Requirement. In the entries that follow, find each line with the word "group" and copy it.

Data for this task.
--
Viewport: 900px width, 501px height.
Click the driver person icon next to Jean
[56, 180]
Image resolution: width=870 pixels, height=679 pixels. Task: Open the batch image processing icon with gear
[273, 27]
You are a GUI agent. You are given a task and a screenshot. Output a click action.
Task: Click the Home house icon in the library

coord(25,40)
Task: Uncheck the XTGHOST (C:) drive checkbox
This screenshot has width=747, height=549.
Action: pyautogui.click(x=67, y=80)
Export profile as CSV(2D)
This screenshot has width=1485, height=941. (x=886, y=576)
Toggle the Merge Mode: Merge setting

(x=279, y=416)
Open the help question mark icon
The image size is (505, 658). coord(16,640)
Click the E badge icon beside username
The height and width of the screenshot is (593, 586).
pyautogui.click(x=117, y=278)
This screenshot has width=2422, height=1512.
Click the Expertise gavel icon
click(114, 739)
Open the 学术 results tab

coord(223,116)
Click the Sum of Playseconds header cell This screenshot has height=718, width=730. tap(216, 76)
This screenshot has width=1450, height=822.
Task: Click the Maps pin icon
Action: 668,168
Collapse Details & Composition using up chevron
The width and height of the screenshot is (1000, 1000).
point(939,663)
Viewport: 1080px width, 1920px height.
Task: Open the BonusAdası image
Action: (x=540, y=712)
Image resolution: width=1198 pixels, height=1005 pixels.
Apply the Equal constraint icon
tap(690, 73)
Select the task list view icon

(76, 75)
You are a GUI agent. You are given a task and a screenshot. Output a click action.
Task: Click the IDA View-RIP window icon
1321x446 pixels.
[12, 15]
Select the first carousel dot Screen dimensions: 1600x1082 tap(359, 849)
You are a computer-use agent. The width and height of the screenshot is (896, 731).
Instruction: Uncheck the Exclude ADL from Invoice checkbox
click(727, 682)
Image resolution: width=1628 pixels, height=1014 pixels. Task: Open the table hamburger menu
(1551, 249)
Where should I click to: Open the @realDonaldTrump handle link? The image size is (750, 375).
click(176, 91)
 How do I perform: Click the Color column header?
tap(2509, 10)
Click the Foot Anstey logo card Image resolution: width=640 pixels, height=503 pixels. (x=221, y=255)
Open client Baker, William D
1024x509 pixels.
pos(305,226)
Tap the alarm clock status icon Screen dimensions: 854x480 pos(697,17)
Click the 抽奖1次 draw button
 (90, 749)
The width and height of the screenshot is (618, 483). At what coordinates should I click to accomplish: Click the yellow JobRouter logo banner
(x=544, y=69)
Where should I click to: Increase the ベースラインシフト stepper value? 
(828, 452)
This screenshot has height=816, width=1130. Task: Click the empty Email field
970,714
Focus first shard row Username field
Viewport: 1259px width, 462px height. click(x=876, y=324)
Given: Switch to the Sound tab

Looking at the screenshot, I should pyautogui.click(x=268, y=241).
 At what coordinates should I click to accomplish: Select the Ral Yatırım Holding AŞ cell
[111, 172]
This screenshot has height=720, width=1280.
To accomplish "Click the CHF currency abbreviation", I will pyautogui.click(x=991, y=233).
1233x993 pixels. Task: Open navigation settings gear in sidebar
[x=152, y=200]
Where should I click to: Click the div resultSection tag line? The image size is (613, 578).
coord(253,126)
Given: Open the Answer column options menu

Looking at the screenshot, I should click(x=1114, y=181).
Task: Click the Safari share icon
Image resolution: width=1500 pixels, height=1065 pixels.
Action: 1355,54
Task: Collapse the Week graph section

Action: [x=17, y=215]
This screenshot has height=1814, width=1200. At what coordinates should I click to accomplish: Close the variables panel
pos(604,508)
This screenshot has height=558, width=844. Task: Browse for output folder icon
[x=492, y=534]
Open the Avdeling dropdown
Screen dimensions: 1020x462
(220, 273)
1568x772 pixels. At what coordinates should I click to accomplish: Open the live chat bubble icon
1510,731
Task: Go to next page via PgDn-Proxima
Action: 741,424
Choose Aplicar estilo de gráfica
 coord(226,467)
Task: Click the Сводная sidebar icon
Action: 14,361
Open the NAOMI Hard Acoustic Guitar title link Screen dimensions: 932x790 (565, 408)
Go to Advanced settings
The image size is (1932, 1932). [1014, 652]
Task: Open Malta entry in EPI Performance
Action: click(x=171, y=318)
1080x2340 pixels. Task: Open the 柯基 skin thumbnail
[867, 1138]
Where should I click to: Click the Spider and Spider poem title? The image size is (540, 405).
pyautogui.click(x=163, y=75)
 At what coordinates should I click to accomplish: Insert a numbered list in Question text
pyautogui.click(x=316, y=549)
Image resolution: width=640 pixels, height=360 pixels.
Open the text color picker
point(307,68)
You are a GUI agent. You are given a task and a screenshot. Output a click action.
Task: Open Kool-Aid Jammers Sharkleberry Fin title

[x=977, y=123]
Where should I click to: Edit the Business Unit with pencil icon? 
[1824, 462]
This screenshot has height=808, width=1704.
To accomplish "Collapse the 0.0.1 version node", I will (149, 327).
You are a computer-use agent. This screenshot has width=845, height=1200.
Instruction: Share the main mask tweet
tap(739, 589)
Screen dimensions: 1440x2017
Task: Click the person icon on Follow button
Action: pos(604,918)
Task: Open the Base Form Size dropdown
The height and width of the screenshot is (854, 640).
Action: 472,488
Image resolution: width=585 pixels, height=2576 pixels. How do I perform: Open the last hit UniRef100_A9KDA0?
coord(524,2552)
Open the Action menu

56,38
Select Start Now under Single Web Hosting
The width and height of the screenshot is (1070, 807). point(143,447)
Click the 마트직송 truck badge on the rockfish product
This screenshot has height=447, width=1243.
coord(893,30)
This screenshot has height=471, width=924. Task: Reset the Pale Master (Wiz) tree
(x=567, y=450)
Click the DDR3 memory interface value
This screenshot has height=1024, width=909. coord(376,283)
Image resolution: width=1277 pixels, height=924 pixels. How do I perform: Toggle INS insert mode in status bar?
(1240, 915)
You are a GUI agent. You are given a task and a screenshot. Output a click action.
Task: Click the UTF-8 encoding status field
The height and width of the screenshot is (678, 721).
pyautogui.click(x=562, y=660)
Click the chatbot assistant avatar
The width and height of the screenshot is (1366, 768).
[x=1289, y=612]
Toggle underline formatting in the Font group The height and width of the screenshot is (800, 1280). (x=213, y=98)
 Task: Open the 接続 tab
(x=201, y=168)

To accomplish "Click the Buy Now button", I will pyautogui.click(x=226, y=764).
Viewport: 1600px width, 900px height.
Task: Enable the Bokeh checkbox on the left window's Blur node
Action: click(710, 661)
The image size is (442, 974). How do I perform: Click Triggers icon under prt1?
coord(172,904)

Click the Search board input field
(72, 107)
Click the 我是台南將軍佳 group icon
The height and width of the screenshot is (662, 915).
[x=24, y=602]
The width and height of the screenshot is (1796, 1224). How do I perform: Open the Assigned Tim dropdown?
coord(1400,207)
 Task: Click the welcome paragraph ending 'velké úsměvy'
--
Solution to this exercise.
Toggle underline formatting in the Font group The height and width of the screenshot is (800, 1280). (x=213, y=98)
Click the 我是台南將軍佳 group icon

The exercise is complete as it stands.